Data type and index type in streams

This guide explains how to define and configure stream fields in OpenObserve, including supported field types and index options.

Define stream fields

When creating a stream, each field requires three components: define strean fields

  1. Field Name: A unique identifier for the field within the stream.
  2. Data Type: The data type that values in this field will use.
  3. Index Type: The indexing strategy to optimize query performance.

Data types

Each field in a stream must have a defined data type. OpenObserve supports the following:

  • utf8: Text fields. Use for messages, names, or IDs.
  • int64: Signed 64-bit integers. Use for counts, timestamps, or status codes.
  • uint64: Unsigned 64-bit integers. Use for numeric IDs or large counters.
  • float64: Floating point numbers. Use for durations, sizes, or metrics.
  • boolean: True or false flags. Use for condition checks or binary states.

Maintain consistent data types across all records. Mixed types in the same field can cause indexing and query issues.

Each field may use one index type to accelerate queries. Once applied, it cannot be changed. Choose based on query patterns and field characteristics.

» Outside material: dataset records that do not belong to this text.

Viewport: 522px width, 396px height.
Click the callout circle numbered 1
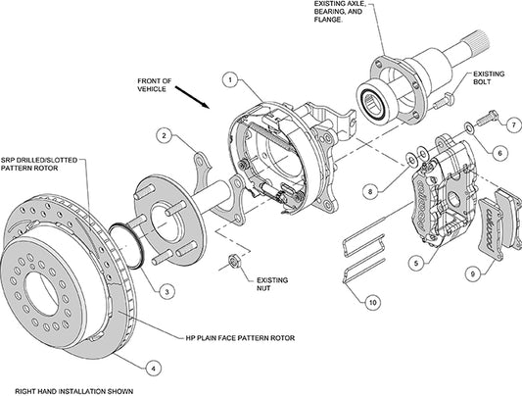228,77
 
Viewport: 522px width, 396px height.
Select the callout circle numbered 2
166,135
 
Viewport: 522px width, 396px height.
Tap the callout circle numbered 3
167,291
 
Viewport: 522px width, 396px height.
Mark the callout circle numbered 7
510,124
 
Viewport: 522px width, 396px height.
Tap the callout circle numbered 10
371,304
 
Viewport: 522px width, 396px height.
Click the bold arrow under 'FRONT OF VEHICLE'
192,101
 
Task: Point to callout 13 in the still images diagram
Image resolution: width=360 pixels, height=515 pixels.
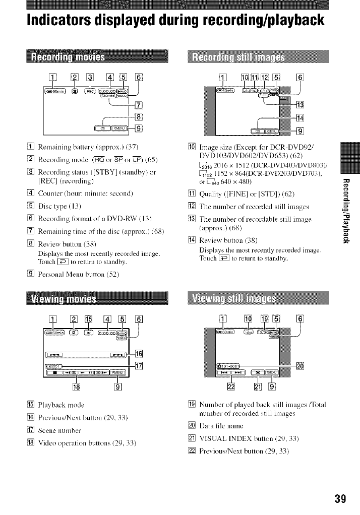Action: click(301, 105)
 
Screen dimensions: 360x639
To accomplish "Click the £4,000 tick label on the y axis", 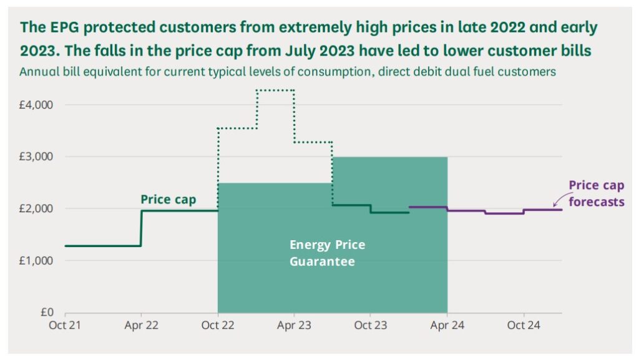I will coord(36,105).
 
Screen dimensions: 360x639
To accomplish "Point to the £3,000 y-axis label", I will coord(36,157).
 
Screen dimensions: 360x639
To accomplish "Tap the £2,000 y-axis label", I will coord(36,208).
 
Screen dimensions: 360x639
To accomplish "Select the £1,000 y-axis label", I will coord(36,260).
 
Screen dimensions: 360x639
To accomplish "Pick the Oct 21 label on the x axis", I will coord(65,325).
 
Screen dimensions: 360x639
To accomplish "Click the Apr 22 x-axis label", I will coord(141,325).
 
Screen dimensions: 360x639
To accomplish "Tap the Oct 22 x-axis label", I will coord(218,325).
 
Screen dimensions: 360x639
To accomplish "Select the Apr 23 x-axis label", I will coord(295,325).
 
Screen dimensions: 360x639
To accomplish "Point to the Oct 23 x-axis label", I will coord(371,325).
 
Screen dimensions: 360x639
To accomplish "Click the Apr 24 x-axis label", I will coord(447,325).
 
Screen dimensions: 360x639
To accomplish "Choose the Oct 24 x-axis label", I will coord(524,325).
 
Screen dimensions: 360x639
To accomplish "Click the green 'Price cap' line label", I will coord(168,200).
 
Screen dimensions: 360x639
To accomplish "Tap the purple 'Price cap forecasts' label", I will coord(596,193).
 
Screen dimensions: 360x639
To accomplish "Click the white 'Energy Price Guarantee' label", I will coord(327,253).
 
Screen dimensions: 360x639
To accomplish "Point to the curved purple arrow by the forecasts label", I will coord(559,199).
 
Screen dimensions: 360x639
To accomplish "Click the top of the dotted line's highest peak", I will coord(275,90).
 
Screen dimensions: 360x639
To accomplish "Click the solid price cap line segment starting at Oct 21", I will coord(103,246).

  • Best for: utf8 fields with unstructured text such as logs or messages.
  • Common filters: match_all('timeout').
  • Performance: High speed for large text searches.
  • Storage impact: Approximately 25 percent overhead.
  • Avoid if: The field contains structured values like hostnames or IDs.

Secondary index

  • Best for: Fields with repeated values such as status codes or namespaces.
  • Common filters: Equality or list inclusion, such as status_code = 500 or namespace IN ('core', 'admin').
  • Performance: Fast exact-match lookups.
  • Storage impact: Moderate and grows with cardinality.
  • Avoid if: The field has mostly unique values.

Bloom filter

  • Best for: High-cardinality fields such as trace_id or request_id.
  • Common filters: Specific equality filters, such as trace_id = 'abc123'.
  • Performance: Quickly skips unrelated data.
  • Storage impact: Minimal.
  • Avoid if: The field has few distinct values or if you filter using ranges.

Key-value partition

  • Best for: Low-cardinality fields such as environment or service.
  • Common filters: Exact value filters, such as environment = 'prod'.
  • Performance: Reads only relevant partition.
  • Storage impact: Efficient if files remain large.
  • Avoid if: The field has many distinct values.

Prefix partition

  • Best for: utf8 fields with repeated prefixes such as hexadecimal identifiers.
  • Common filters: Filters for specific full values, such as session_id = '1a3f...', where '1a' is the prefix.
  • Performance: Limits scanning to a group based on prefix.
  • Storage impact: Lower index size and improved compression.
  • Avoid if: The field has no meaningful prefix structure.

Hash partition

  • Best for: Fields with many values that are unevenly distributed.
  • Common filters: Equality filters, such as user_id = 'u4567'.
  • Performance: Distributes records evenly into fixed partitions.
  • Storage impact: Balanced partition sizes and predictable access.
  • Avoid if: The field has only a few distinct values.